Commençons par saluer l'initiative de la salle Gaveau: toute une série de concerts d'une heure à 8 euros, c'est idéal pour venir en famille par exemple et la joyeuse bousculade qui se produit à chaque début / fin de concert entre ceux qui arrivent et ceux qui sortent n'est pas sans rappeler la Folle Journée de Nantes auquel le titre de "Folle Nuit" choisi par la salle Gaveau se référait implicitement. Côté réserves, on peut relever la pauvreté de l'instrumentarium: du piano, du piano, et encore du piano. Au besoin à 4, 6, ou 12 mains ! Bon d'accord je sais que la Salle Gaveau est l'un des temples et peut-être même le temple du piano à Paris, mais tout de même.

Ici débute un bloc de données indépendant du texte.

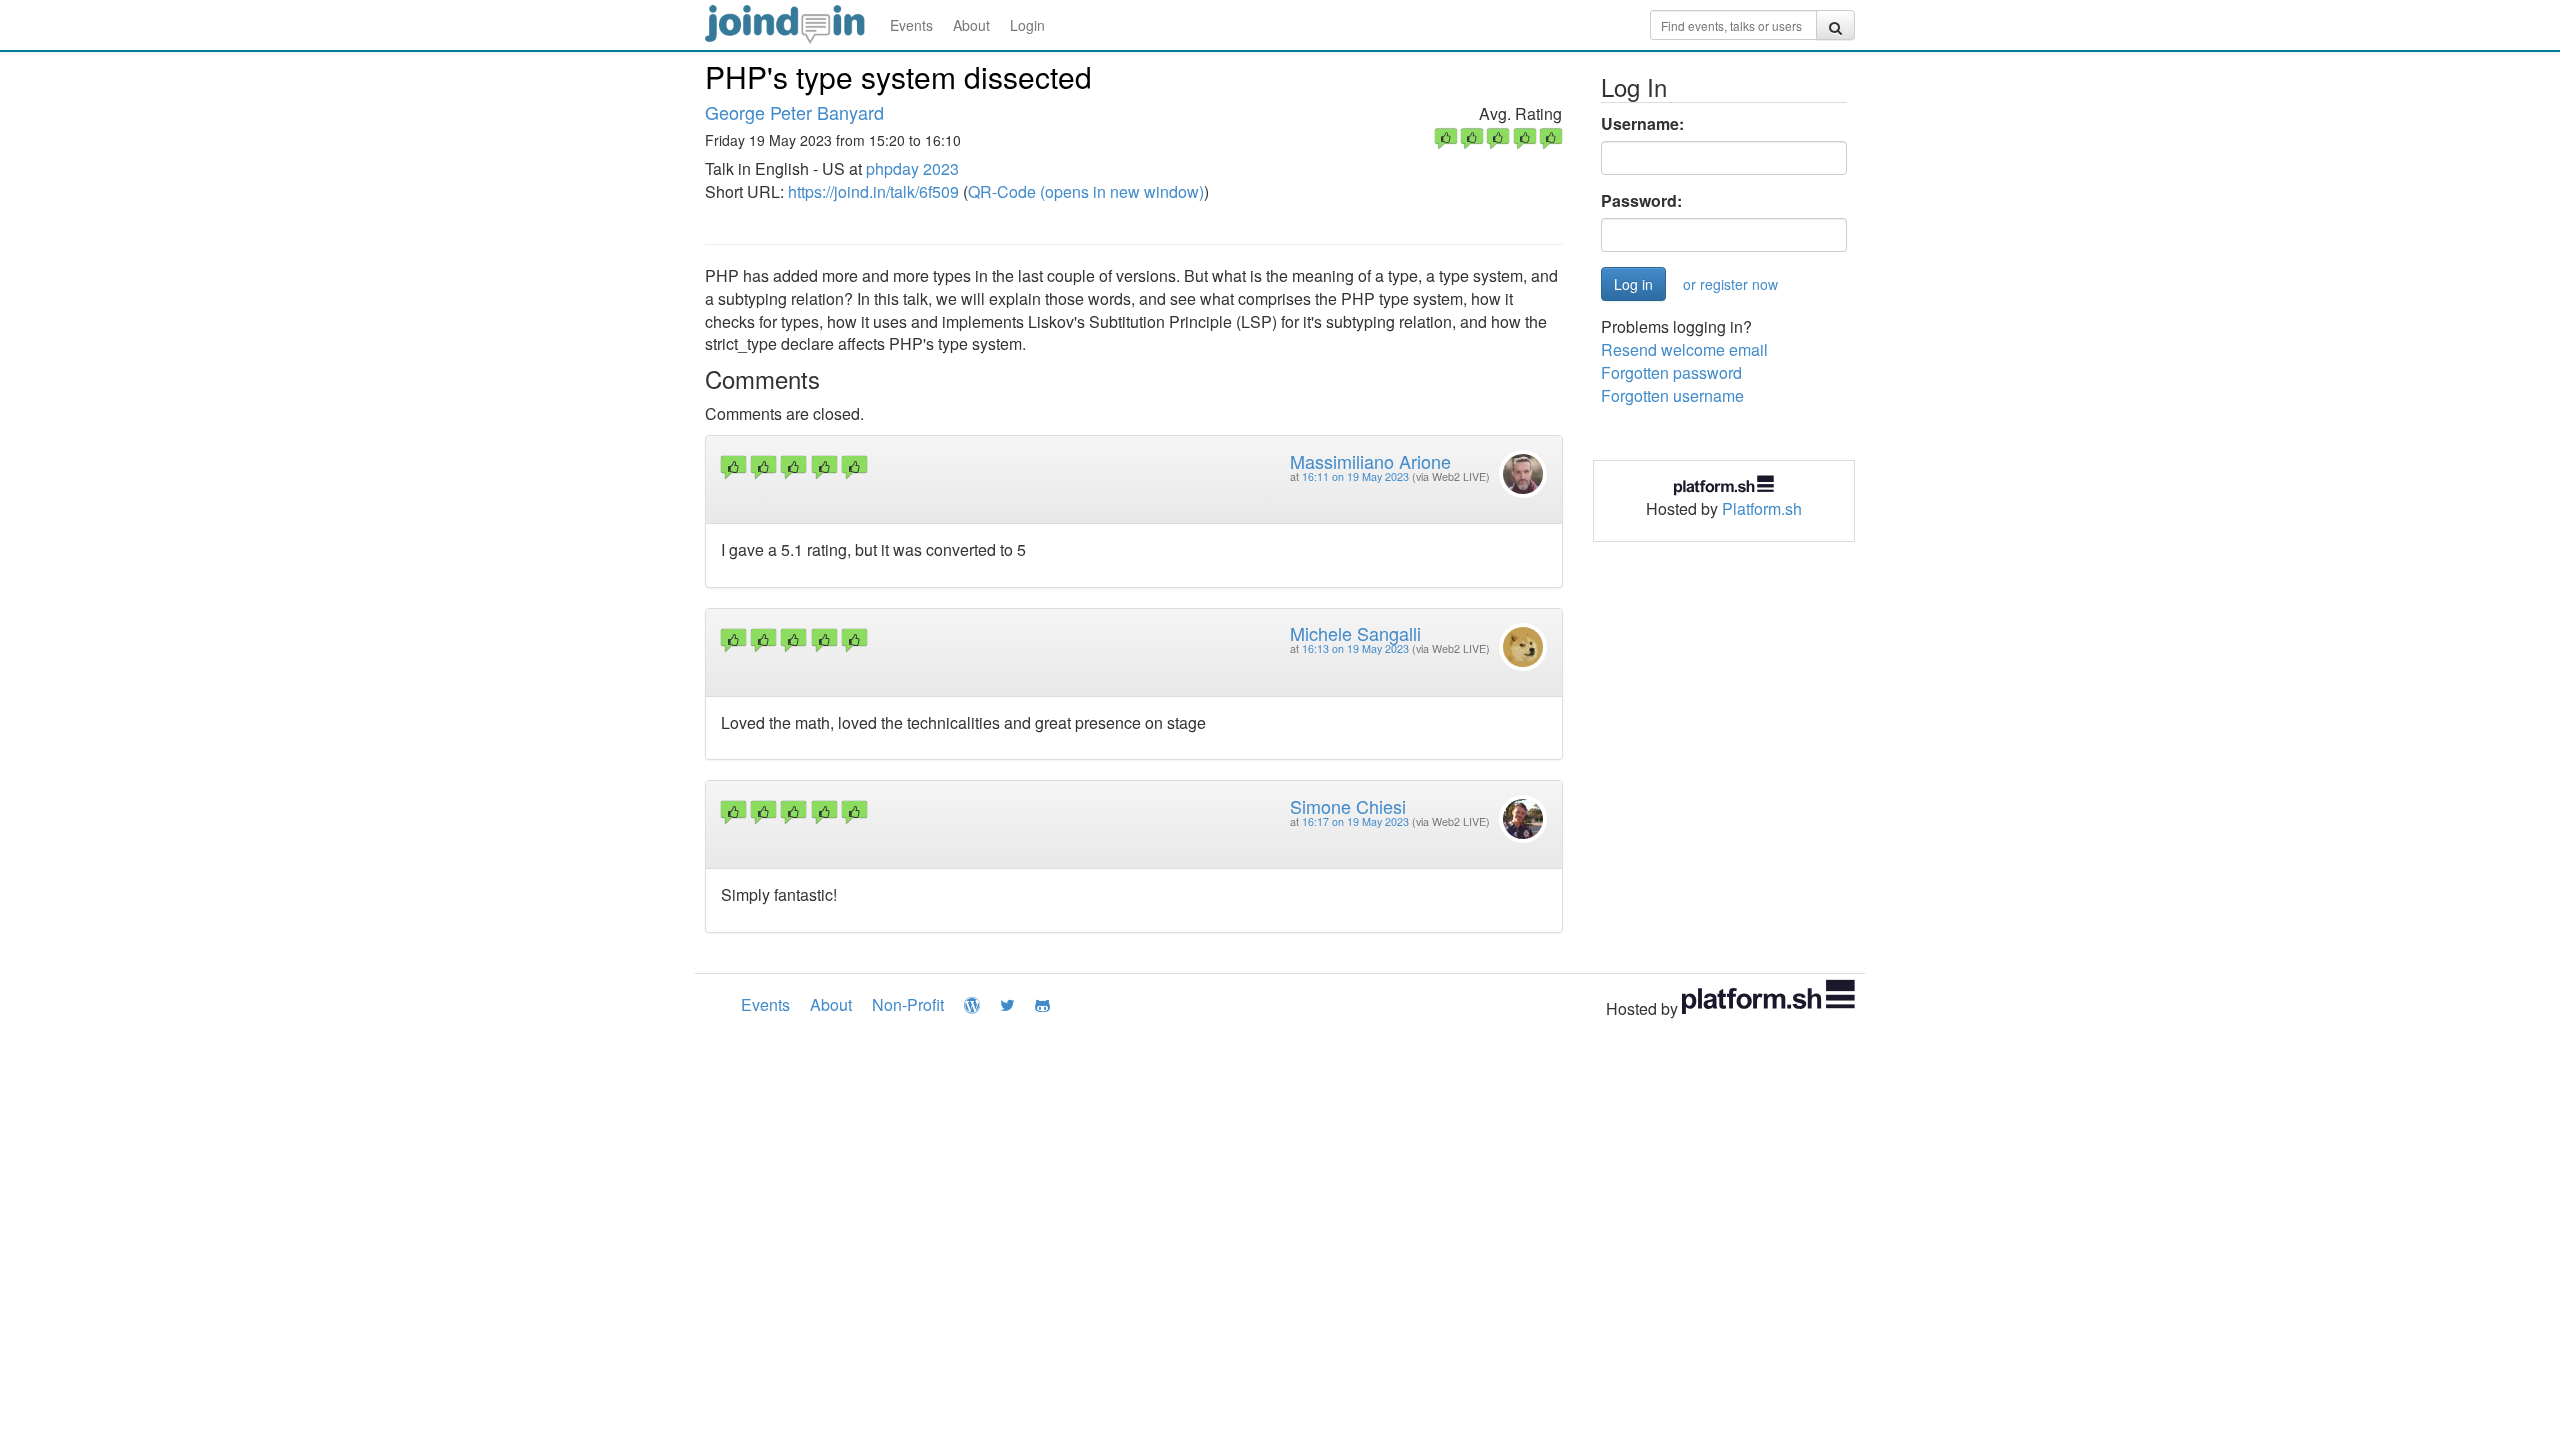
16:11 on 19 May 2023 (1355, 476)
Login (1027, 25)
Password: (1641, 201)
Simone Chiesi (1348, 806)
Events (911, 25)
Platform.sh (1762, 508)
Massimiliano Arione (1370, 461)
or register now (1730, 284)
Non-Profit (908, 1004)
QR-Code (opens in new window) (1086, 191)
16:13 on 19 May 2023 (1355, 648)
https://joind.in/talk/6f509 (873, 191)
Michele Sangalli (1355, 633)
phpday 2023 (912, 168)
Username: (1642, 124)
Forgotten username (1672, 395)
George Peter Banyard (794, 112)
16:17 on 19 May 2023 (1355, 821)
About (971, 25)
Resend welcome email (1684, 349)
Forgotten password (1671, 372)
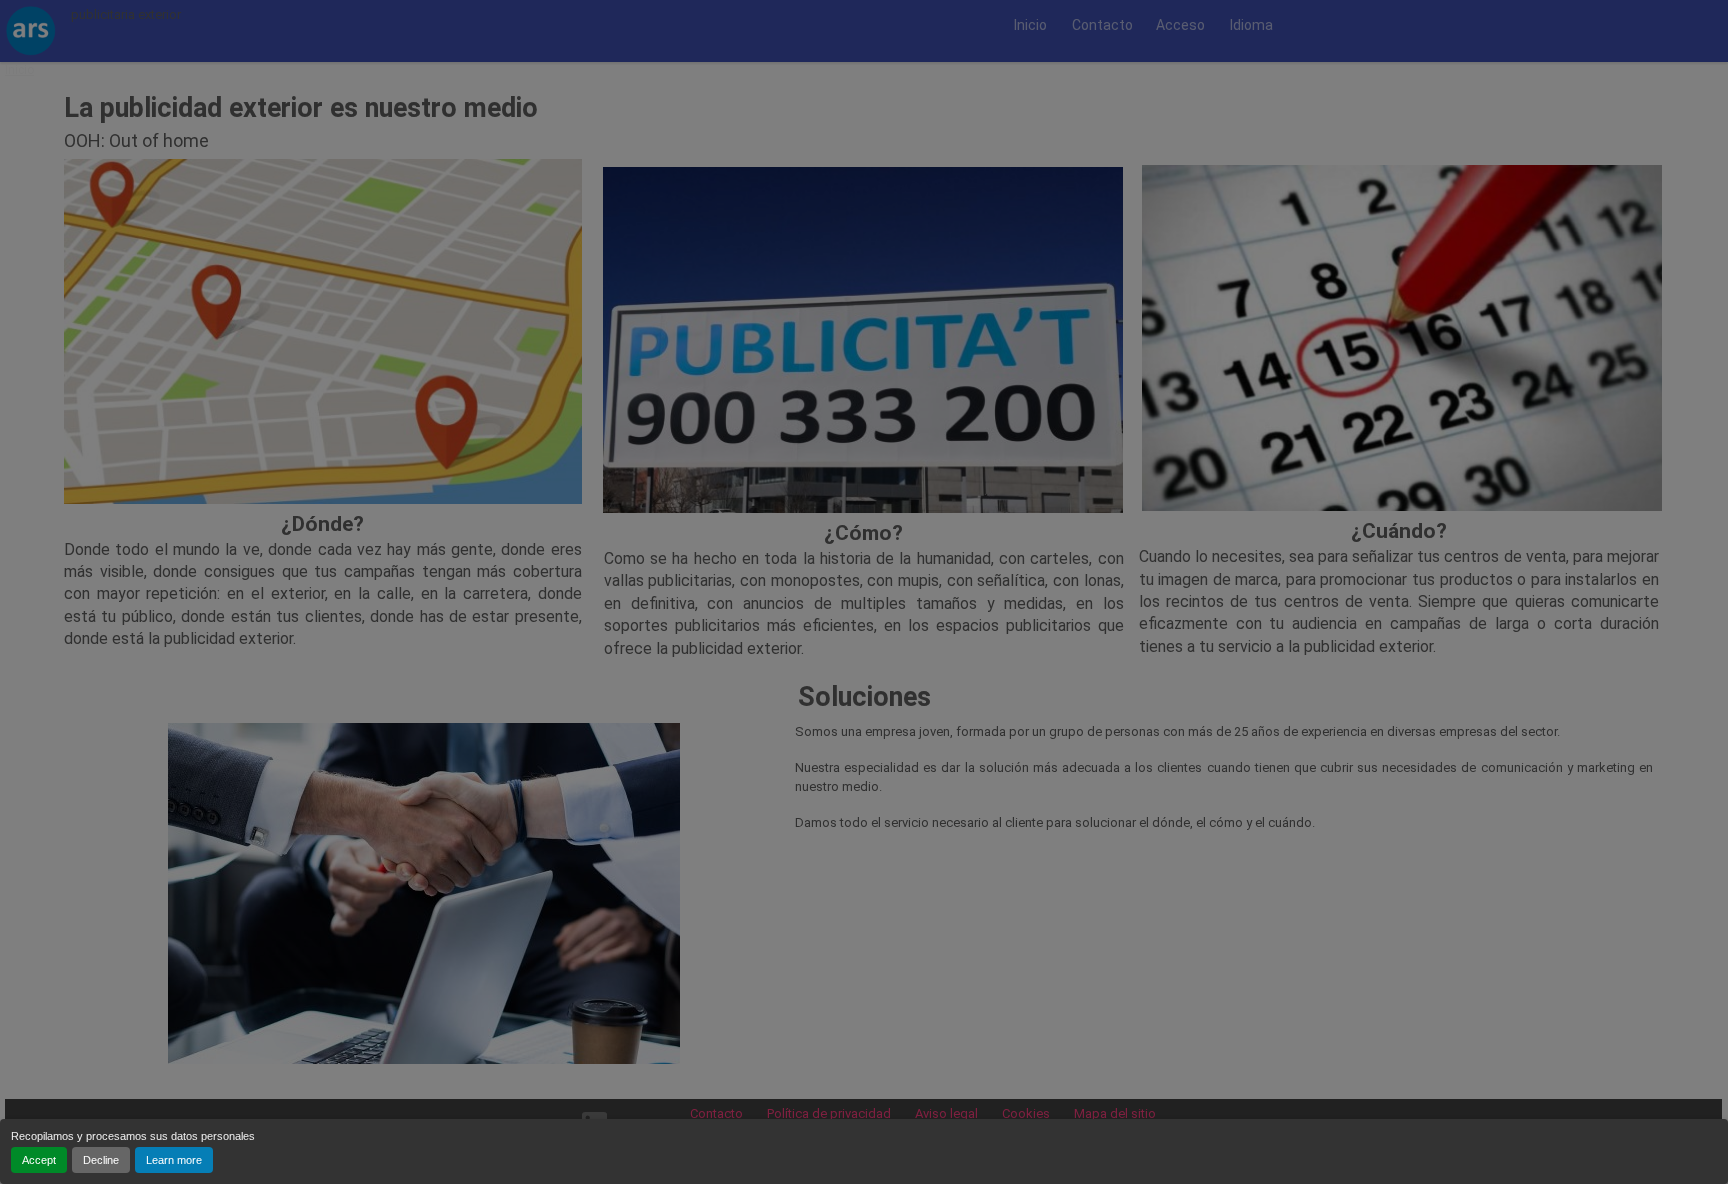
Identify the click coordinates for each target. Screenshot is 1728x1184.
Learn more (174, 1160)
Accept (39, 1160)
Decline (101, 1160)
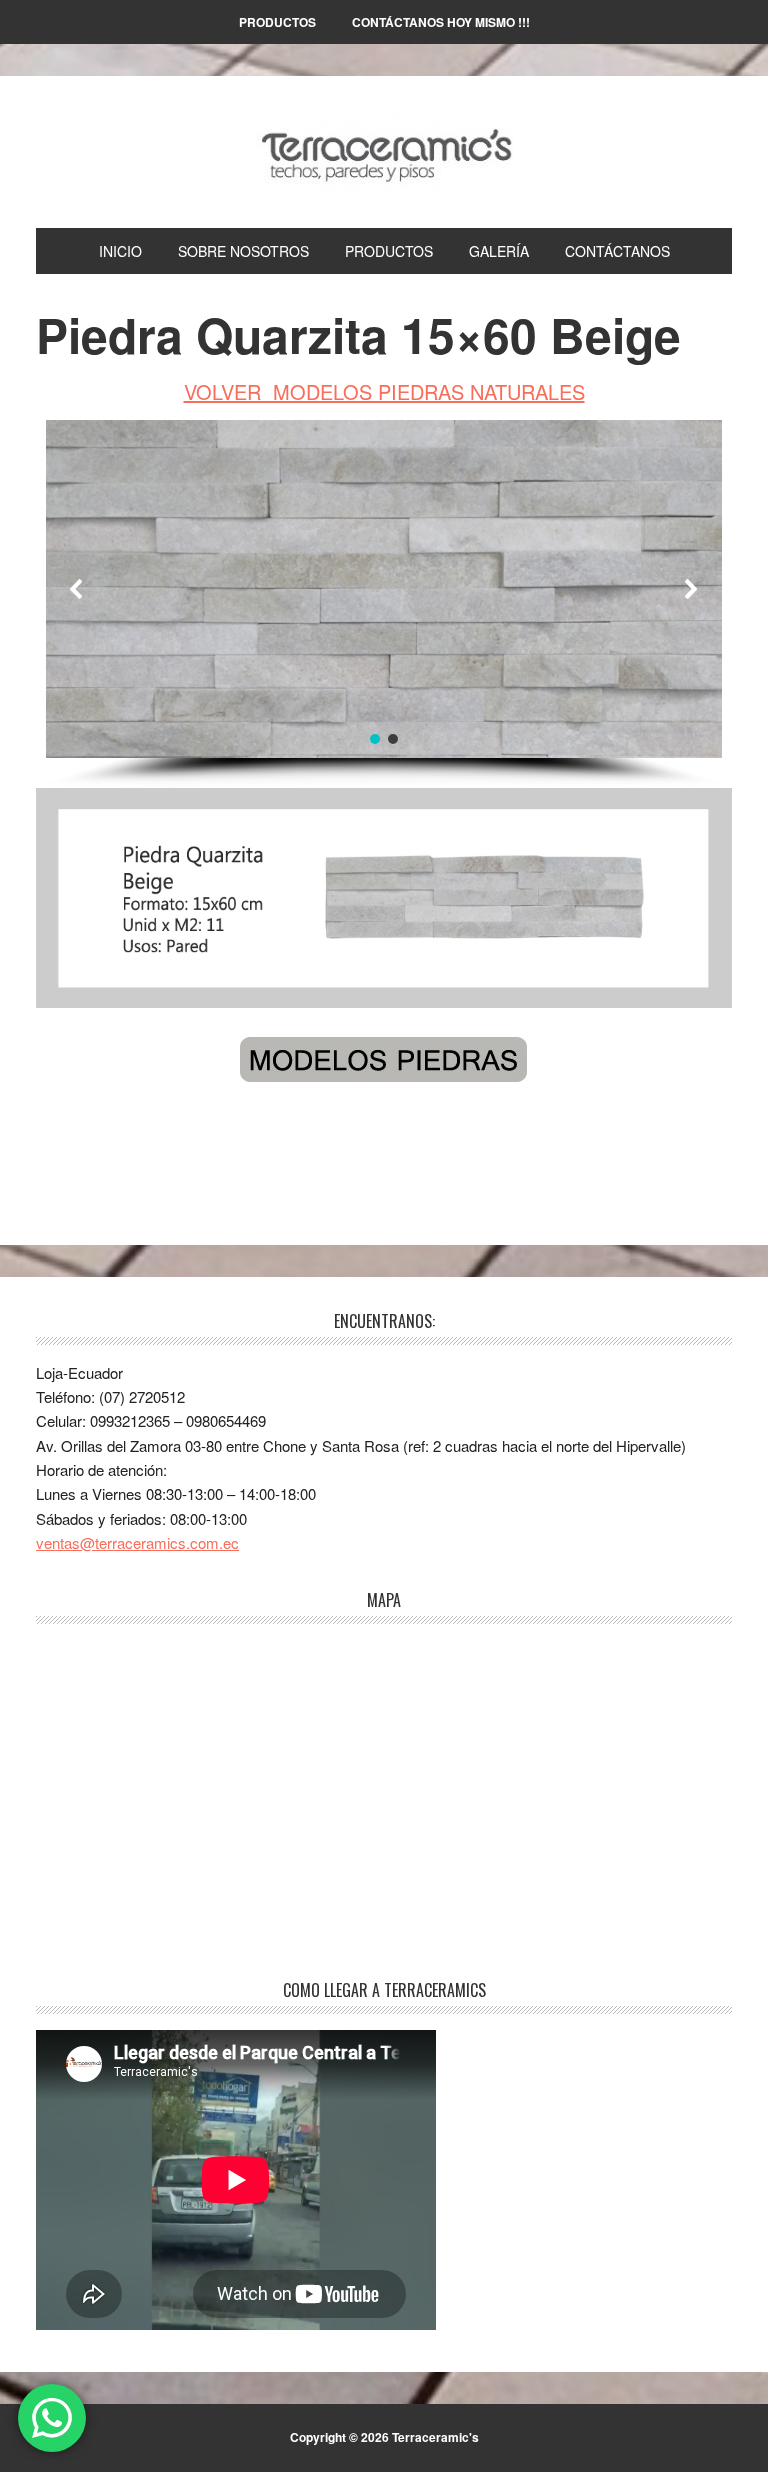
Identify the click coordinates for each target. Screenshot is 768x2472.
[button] (77, 589)
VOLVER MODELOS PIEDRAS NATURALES (384, 391)
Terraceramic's (384, 152)
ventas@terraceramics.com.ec (137, 1542)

Embaucher un récitant pour dire les poèmes de Lamartine avant chaque pièce est une excellente idée: Liszt n'a pas seulement emprunté le titre du recueil et celui des pièces à son ami Alphonse de Lamartine: il s'est donné la peine de copier de larges extraits des poèmes qui l'ont inspiré en tête de la partition. L'autre avantage est que les applaudissements sont relégués en fin de concert, ce qui favorise l'immersion dans le cycle. Daniel Mesguich est surtout connu comme metteur en scène de théâtre (et à l'occasion, d'opéra), il m'a donné l'impression de compter davantage sur l'expérience que sur une grande préparation pour dire ces textes magnifiques. Sa voix n'est pas amplifiée, ce que je trouve très bien compte tenu de la petite jauge de la salle Gaveau, mais j'ai entendu d'autres auditeurs se plaindre qu'ils ne distinguaient pas bien les paroles.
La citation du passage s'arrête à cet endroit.